Philip was content to take the next step, and then the next step, without fully knowing or understanding where it was going to lead him.  Teachable.  He was instructed to go down to the desert road and was given no further instruction.  So he started out and headed where he was instructed to go.  It was then that he encountered the “important” government official from Ethiopia.  If Philip had paused to see what the next several steps were to be, he would have altogether missed the Ethiopian.  He was willing to take action.  It was only after he crossed paths with the Ethiopian that he received his next step.  “Go to that chariot and stay near it.”  That is literally all he was instructed to do and he acted on it.  It had to be awkward.  Philip must have thought “I don’t know this guy.”  The Ethiopian was probably wondering who this strange guy was stalking his chariot.  But it led to the next step for both of them.  Philip heard the official reading, and asked if he understood what he was reading.  There’s a lot there to consider.  This wasn’t happenstance.  This wasn’t luck.  This was preparation meeting opportunity.  Philip’s teachable spirit had prepared him and positioned him for this life-changing moment.  Life-changing for him and the Ethiopian.  The did not know each other prior to this, but having a teachable spirit left them both open to traveling and talking with one another.  The government official, possessing a teachable spirit as well, admitted he didn’t understand and would need assistance to expand his understanding.  No shame in that.  He didn’t assume to know it all and was not embarrassed to solicit help when needed.  The mark of a great leader.  Philip offered a solution to his problem and joined him on his chariot.  Both men were changed as a result.  Immediately, Philip went from walking to riding in style on this chariot.  Subsequently, the Ethiopian had a life-changing experience simply by being teachable.

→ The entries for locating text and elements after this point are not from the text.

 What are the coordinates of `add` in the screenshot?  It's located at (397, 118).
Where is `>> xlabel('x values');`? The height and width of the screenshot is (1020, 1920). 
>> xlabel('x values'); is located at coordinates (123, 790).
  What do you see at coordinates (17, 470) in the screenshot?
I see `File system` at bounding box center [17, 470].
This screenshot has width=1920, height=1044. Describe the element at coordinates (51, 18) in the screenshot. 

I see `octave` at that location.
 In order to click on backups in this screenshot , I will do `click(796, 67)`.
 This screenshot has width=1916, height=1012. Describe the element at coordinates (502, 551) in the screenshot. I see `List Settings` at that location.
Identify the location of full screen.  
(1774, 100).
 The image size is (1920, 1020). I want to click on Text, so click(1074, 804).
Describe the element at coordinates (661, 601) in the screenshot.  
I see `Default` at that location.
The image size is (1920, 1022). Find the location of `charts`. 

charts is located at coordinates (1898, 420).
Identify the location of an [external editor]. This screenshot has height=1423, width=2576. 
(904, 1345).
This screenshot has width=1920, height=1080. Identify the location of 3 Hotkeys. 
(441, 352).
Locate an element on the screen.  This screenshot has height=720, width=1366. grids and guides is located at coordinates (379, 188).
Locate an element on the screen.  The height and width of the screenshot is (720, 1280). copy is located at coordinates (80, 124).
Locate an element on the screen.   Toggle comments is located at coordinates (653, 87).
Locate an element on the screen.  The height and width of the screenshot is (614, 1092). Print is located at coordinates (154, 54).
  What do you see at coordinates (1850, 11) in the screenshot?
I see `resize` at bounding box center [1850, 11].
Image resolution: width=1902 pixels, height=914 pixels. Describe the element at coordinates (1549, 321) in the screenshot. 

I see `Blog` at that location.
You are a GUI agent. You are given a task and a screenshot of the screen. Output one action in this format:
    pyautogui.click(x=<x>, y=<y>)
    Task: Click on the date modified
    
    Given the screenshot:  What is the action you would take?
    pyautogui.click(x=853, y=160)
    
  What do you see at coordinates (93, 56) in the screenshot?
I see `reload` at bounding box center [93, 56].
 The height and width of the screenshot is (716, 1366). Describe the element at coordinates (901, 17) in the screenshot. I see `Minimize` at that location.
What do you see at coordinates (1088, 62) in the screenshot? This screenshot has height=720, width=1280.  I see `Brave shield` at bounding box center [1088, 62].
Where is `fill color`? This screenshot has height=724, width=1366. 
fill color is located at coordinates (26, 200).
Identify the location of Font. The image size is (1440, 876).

Whether you relate to Philip in this story or the “important” government official, a couple of things are certain…none of us know it all and we all have room to grow.  So, the question still remains…do you have a teachable spirit?

If I can help any of you in any way, please don’t hesitate to reach out.  Growth doesn’t come looking for you—you have to go and find it. That means being willing to step outside yourself by asking questions of the people and situations that surround you.  By adapting a teachable spirit, we prepare and position ourselves for opportunity that we would miss otherwise. When we’re willing to seek out and learn lessons from others, from experience, and from reflection, then we’re able to increase our capacity for growth.